**What you have to do:** Rewrite the material below as a numbered list, leaving out the blank lines.

===============

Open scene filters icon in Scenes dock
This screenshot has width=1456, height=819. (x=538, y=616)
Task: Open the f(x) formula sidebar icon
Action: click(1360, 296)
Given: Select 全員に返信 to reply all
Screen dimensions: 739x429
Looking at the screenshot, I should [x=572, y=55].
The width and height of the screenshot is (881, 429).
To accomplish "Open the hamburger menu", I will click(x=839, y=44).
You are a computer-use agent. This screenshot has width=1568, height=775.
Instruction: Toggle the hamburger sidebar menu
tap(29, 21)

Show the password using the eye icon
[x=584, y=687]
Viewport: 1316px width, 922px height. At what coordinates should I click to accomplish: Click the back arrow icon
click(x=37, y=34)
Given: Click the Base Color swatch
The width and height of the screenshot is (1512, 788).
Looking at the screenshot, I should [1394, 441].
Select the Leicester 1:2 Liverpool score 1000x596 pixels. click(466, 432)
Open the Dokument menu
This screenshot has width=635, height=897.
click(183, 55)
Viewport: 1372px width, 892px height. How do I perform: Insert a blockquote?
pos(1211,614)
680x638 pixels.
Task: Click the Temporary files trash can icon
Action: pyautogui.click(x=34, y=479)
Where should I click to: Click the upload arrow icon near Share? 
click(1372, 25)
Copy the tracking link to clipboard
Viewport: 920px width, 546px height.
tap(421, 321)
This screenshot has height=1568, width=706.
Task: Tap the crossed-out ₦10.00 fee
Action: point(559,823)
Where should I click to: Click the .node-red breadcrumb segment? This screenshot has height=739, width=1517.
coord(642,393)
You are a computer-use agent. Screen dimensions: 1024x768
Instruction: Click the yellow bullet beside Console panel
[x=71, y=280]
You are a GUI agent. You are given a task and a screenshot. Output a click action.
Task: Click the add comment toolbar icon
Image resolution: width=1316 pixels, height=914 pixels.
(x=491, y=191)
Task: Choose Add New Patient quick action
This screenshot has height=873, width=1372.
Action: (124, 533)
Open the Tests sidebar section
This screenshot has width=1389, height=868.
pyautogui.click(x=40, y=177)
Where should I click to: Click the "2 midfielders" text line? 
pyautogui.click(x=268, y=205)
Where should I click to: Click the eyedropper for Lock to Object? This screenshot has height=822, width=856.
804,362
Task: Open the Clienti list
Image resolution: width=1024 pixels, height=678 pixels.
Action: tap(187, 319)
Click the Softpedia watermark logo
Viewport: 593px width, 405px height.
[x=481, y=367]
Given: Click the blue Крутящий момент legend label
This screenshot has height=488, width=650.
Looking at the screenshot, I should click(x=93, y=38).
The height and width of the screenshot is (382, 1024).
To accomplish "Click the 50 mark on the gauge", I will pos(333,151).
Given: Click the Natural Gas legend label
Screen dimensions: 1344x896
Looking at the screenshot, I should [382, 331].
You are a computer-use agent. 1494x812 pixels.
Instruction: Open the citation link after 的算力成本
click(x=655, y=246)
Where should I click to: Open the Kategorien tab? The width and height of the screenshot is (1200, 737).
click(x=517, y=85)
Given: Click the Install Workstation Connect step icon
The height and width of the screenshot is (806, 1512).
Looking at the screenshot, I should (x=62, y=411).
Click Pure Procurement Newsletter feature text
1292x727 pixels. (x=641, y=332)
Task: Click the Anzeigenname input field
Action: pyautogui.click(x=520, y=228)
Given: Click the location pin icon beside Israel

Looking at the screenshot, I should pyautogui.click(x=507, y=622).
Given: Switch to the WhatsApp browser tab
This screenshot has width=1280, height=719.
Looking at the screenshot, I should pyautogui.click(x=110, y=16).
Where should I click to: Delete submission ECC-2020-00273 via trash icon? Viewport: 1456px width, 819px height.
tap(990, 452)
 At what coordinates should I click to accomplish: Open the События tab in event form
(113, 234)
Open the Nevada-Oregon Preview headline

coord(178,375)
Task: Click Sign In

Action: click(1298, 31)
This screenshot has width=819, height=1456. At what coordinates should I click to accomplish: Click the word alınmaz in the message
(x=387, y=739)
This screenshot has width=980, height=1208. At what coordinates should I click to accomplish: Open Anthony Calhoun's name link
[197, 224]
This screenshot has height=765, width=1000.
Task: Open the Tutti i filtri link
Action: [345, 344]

===============

**Task result:**
1. Open scene filters icon in Scenes dock
2. This screenshot has width=1456, height=819. (x=538, y=616)
3. Task: Open the f(x) formula sidebar icon
4. Action: click(1360, 296)
5. Given: Select 全員に返信 to reply all
6. Screen dimensions: 739x429
7. Looking at the screenshot, I should [x=572, y=55].
8. The width and height of the screenshot is (881, 429).
9. To accomplish "Open the hamburger menu", I will click(x=839, y=44).
10. You are a computer-use agent. This screenshot has width=1568, height=775.
11. Instruction: Toggle the hamburger sidebar menu
12. tap(29, 21)
13. Show the password using the eye icon
14. [x=584, y=687]
15. Viewport: 1316px width, 922px height. At what coordinates should I click to accomplish: Click the back arrow icon
16. click(x=37, y=34)
17. Given: Click the Base Color swatch
18. The width and height of the screenshot is (1512, 788).
19. Looking at the screenshot, I should [1394, 441].
20. Select the Leicester 1:2 Liverpool score 1000x596 pixels. click(466, 432)
21. Open the Dokument menu
22. This screenshot has width=635, height=897.
23. click(183, 55)
24. Viewport: 1372px width, 892px height. How do I perform: Insert a blockquote?
25. pos(1211,614)
26. 680x638 pixels.
27. Task: Click the Temporary files trash can icon
28. Action: pyautogui.click(x=34, y=479)
29. Where should I click to: Click the upload arrow icon near Share? 
30. click(1372, 25)
31. Copy the tracking link to clipboard
32. Viewport: 920px width, 546px height.
33. tap(421, 321)
34. This screenshot has height=1568, width=706.
35. Task: Tap the crossed-out ₦10.00 fee
36. Action: point(559,823)
37. Where should I click to: Click the .node-red breadcrumb segment? This screenshot has height=739, width=1517.
38. coord(642,393)
39. You are a computer-use agent. Screen dimensions: 1024x768
40. Instruction: Click the yellow bullet beside Console panel
41. [x=71, y=280]
42. You are a GUI agent. You are given a task and a screenshot. Output a click action.
43. Task: Click the add comment toolbar icon
44. Image resolution: width=1316 pixels, height=914 pixels.
45. (x=491, y=191)
46. Task: Choose Add New Patient quick action
47. This screenshot has height=873, width=1372.
48. Action: (124, 533)
49. Open the Tests sidebar section
50. This screenshot has width=1389, height=868.
51. pyautogui.click(x=40, y=177)
52. Where should I click to: Click the "2 midfielders" text line? 
53. pyautogui.click(x=268, y=205)
54. Where should I click to: Click the eyedropper for Lock to Object? This screenshot has height=822, width=856.
55. 804,362
56. Task: Open the Clienti list
57. Image resolution: width=1024 pixels, height=678 pixels.
58. Action: tap(187, 319)
59. Click the Softpedia watermark logo
60. Viewport: 593px width, 405px height.
61. [x=481, y=367]
62. Given: Click the blue Крутящий момент legend label
63. This screenshot has height=488, width=650.
64. Looking at the screenshot, I should click(x=93, y=38).
65. The height and width of the screenshot is (382, 1024).
66. To accomplish "Click the 50 mark on the gauge", I will pos(333,151).
67. Given: Click the Natural Gas legend label
68. Screen dimensions: 1344x896
69. Looking at the screenshot, I should [382, 331].
70. You are a computer-use agent. 1494x812 pixels.
71. Instruction: Open the citation link after 的算力成本
72. click(x=655, y=246)
73. Where should I click to: Open the Kategorien tab? The width and height of the screenshot is (1200, 737).
74. click(x=517, y=85)
75. Given: Click the Install Workstation Connect step icon
76. The height and width of the screenshot is (806, 1512).
77. Looking at the screenshot, I should (x=62, y=411).
78. Click Pure Procurement Newsletter feature text
79. 1292x727 pixels. (x=641, y=332)
80. Task: Click the Anzeigenname input field
81. Action: pyautogui.click(x=520, y=228)
82. Given: Click the location pin icon beside Israel
83. Looking at the screenshot, I should pyautogui.click(x=507, y=622).
84. Given: Switch to the WhatsApp browser tab
85. This screenshot has width=1280, height=719.
86. Looking at the screenshot, I should pyautogui.click(x=110, y=16).
87. Where should I click to: Delete submission ECC-2020-00273 via trash icon? Viewport: 1456px width, 819px height.
88. tap(990, 452)
89.  At what coordinates should I click to accomplish: Open the События tab in event form
90. (113, 234)
91. Open the Nevada-Oregon Preview headline
92. coord(178,375)
93. Task: Click Sign In
94. Action: click(1298, 31)
95. This screenshot has width=819, height=1456. At what coordinates should I click to accomplish: Click the word alınmaz in the message
96. (x=387, y=739)
97. This screenshot has width=980, height=1208. At what coordinates should I click to accomplish: Open Anthony Calhoun's name link
98. [197, 224]
99. This screenshot has height=765, width=1000.
100. Task: Open the Tutti i filtri link
101. Action: [345, 344]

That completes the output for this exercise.